Tabcorp posts full-year loss of US$951.1m
The company posted revenue of AU$2.34bn (US$1.59bn).
Australia.- Tabcorp Holdings has shared its financial results for the financial year 2024. It posted a statutory net loss after tax of AU$1.4bn (US$951.1m), including non-cash impairment charges totalling $1,37bn (US$966m).
The impairment charges were due to the delayed recovery in the Australian wagering market in the latter part of the financial year as increased inflation and interest rates resulted in reduced betting. Revenue was down 3.9 per cent year-on-year to AU$2.34bn (US$1.59bn) while EBITDA was down 18.7 per cent to AU$317.7m (US$216m) and net profit after tax was down 66.8 per cent to AU$28m (US$19.0m).
Wagering and media revenues were AU$2.16bn (US$1.47bn), down 3 per cent.

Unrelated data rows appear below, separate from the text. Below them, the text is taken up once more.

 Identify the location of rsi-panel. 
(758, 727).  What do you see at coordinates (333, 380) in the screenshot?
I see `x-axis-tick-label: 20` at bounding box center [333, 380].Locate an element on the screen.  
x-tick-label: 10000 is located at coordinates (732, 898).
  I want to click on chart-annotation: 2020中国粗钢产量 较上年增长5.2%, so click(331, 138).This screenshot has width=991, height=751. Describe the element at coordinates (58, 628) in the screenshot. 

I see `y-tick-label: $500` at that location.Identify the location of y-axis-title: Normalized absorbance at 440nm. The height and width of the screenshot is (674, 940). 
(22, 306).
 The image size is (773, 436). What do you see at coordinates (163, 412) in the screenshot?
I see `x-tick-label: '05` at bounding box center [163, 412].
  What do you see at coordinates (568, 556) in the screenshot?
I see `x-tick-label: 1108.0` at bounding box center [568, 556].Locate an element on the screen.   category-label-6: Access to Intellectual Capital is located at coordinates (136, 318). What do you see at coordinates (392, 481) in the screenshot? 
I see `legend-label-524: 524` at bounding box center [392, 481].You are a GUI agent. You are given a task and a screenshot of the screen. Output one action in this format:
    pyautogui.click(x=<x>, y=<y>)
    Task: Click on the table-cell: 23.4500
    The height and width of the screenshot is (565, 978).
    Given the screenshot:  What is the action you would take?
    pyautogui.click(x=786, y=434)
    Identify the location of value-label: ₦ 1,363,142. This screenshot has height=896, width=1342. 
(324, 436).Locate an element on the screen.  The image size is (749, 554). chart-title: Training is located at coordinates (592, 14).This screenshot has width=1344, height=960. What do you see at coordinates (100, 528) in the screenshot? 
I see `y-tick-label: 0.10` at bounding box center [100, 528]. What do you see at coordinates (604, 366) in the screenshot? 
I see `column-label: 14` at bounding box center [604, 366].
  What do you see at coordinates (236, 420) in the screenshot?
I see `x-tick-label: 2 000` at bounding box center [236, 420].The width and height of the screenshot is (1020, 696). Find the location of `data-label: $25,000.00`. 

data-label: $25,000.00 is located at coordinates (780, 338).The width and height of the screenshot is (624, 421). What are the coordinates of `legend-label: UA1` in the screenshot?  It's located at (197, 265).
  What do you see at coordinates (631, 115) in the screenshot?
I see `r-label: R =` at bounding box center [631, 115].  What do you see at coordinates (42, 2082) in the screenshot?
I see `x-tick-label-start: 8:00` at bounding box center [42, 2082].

Digital wagering revenue was down 2.2 per cent and media revenue declined 6.2 per cent.
Gillon Mclachlan, managing director and CEO, said: “It is clear the business will not meet its TAB25 targets. It is my job to unlock an enhanced cadence with a focus on people and capability. As we evolve, we’ll be better placed to continue executing on the growth opportunities.
“Today’s results demonstrate a competitive performance in the soft market conditions we face. It shows customers are responding to the improved product offering and there’s no doubt the business is more competitive today than it was at demerger, but it’s not where it ultimately needs to be. It will require change but the goal remains unchanged.
“The building blocks are there to create the complete sports entertainment business. To achieve this, there will be a new cadence at Tabcorp which will ultimately unlock significant value for shareholders. “Importantly, I want to stress that customer safety is personally very important to me. The evolution of technology and our processes to identify problem gamblers faster will not be compromised as we unlock additional value within the company.”
The company said it expects the macro-economic environment for customers to remain challenging given expectations around interest rates, high inflation levels and a tighter regulatory environment.